Exceptions To Reducing Auto Financing In A New Jersey Bankruptcy Case.

July 24, 2015 by Robert Manchel

Lawyer In New Jersey Explains The Limitations Of Reducing Auto Finance Payments In New Jersey Bankruptcy Case.

A debtor is permitted to reduce the amount that is required to be paid on auto financing in New Jersey, under specific circumstances. The bankruptcy states that a person is permitted to “cramdown” the auto financing, if the vehicle was purchased, with the financing, more than 910 days prior to the bankruptcy filing, for personal use”.  This is called a “cramdown” and is explained, in detail, in my other blogs.
If the auto was purchased, with the financing, for personal use, within 910 days prior to the filing, than a”cramdown” is not permitted. However, if the auto was purchased, with the financing, for personal use more than or later than 910 days prior to the filing, than a “cramdown” is permitted. For example, under this scenario, a “cramdown” is permitted if the vehicle was purchased, with the auto financing, 911 days prior to the filing. Therefore, if a debtor wishes to “cramdown” the auto financing, he must review the auto financing documents to confirm the date of the purchase.
If the vehicle was purchased for business use and not personal use, than the 910 day limitation and the requirement that the auto was purchased with the financing funds, does not apply. For example, if a person purchased a vehicle with the financing, thirteen months prior to the bankruptcy filing, the debtor is permitted to “cramdown” the financing. Of course, the debtor cannot purchase a vehicle with the intention of cramming down the debt in bankruptcy. Consequently, the debtor would not b permitted to “cramdown” the auto financing, if the purchase was made immediately prior to the bankruptcy filing, due to fraud.
A debtor is permitted to cramdown the auto financing if the financing was not used to purchase the vehicle. For example, a person owns a financed free vehicle that is used for collateral of a loan. Under this scenario, the auto financing may be “crammed down”  if the auto was purchased prior to the 910 day limit for personal use.
The Law Offices of Robert Manchel, may be contacted at (866) 503-5655 to discuss your bankruptcy options.

Filed Under: Auto In Bankruptcy

How Can I Keep A Car and Pay Less In A New Jersey bankruptcy?

July 20, 2015 by Robert Manchel

New Jersey Lawyer Explains How Someone Can Reduce Auto Payments In New Jersey Bankruptcy Case.

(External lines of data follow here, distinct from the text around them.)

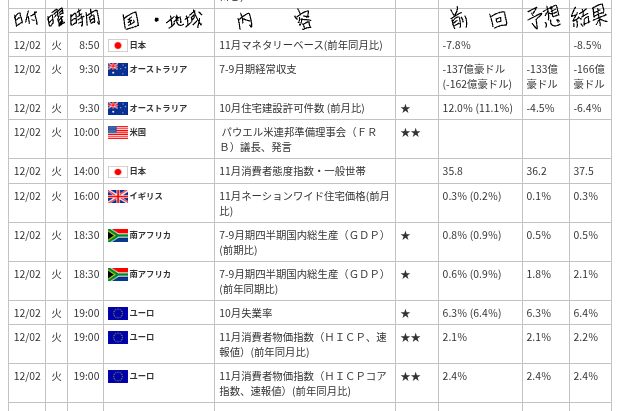Select the 11月マネタリーベース(前年同月比) entry
This screenshot has width=621, height=411.
click(300, 45)
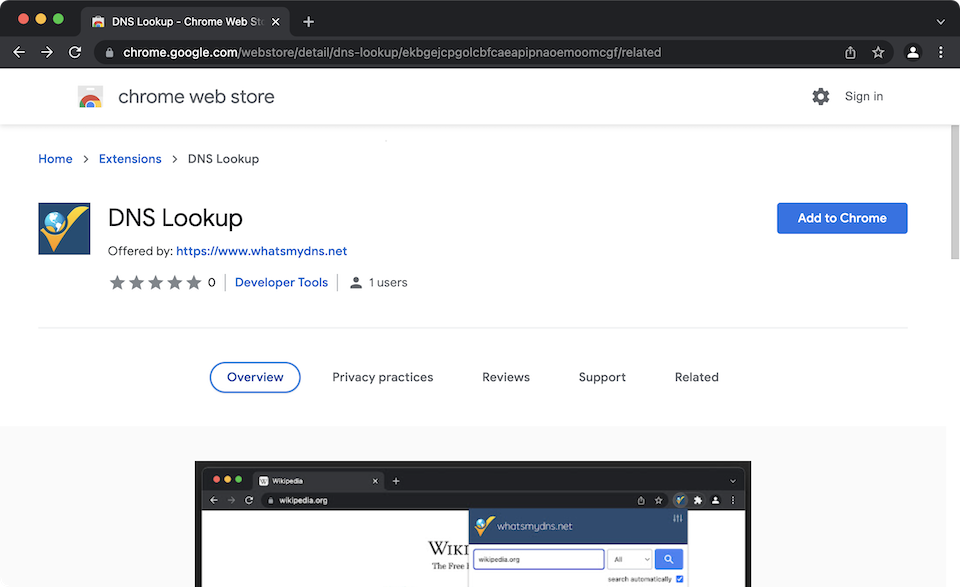Click the Sign in link
This screenshot has width=960, height=587.
coord(864,96)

In a New Jersey chapter 13, a debtor may be able to keep their auto by paying less than the total amount that is due on the auto financing. This process is called a cramdown. Under certain circumstances, a debtor is permitted to reduce the loan amount to the retail value of the vehicle, plus a reasonable interest rate. The value, plus the interest rate, must be paid through the bankruptcy plan. The loan balance that is due in excess of the auto value amount, may be eliminated, under most situations.
The bankruptcy code does not permit such a reduction, if the loan financed the purchase of the vehicle, for personal use, within 910 days prior to the bankruptcy filing. Also, this reduction is not permitted with a leased vehicle. The following is an example of the above explanation. A $10,000.00 auto value has a $15,000.00 finance balance. The debtor may keep the auto by paying $10,000.00, plus a fair interest rate, through the bankruptcy trustee payments.
The court uses the retail value of the auto, as if the exact same auto is sold on a dealership’s lot. In other words, the value is based on the year, make, model, mileage and condition of the debtor’s car. The court will accept as proof of the valuation of the auto, an NADA or Kelley Blue Book internet printout, based on the auto’s detailed specs. However, if the finance company objects to the value, than an expert appraiser would be necessary.
Finding an expert to appraise an auto in New Jersey is difficult. However, in order to prove the value of the auto, it is necessary for an expert to appraise the vehicle, who will testify in court. If both parties cannot agree to a value, the finance company will also obtain an appraisal of the auto. Most likely, the appraisal will facilitate a settlement of the value for a reasonable figure. However, if a settlement cannot be reached, than both appraisers must testify, with the judge making a determination. as to the value.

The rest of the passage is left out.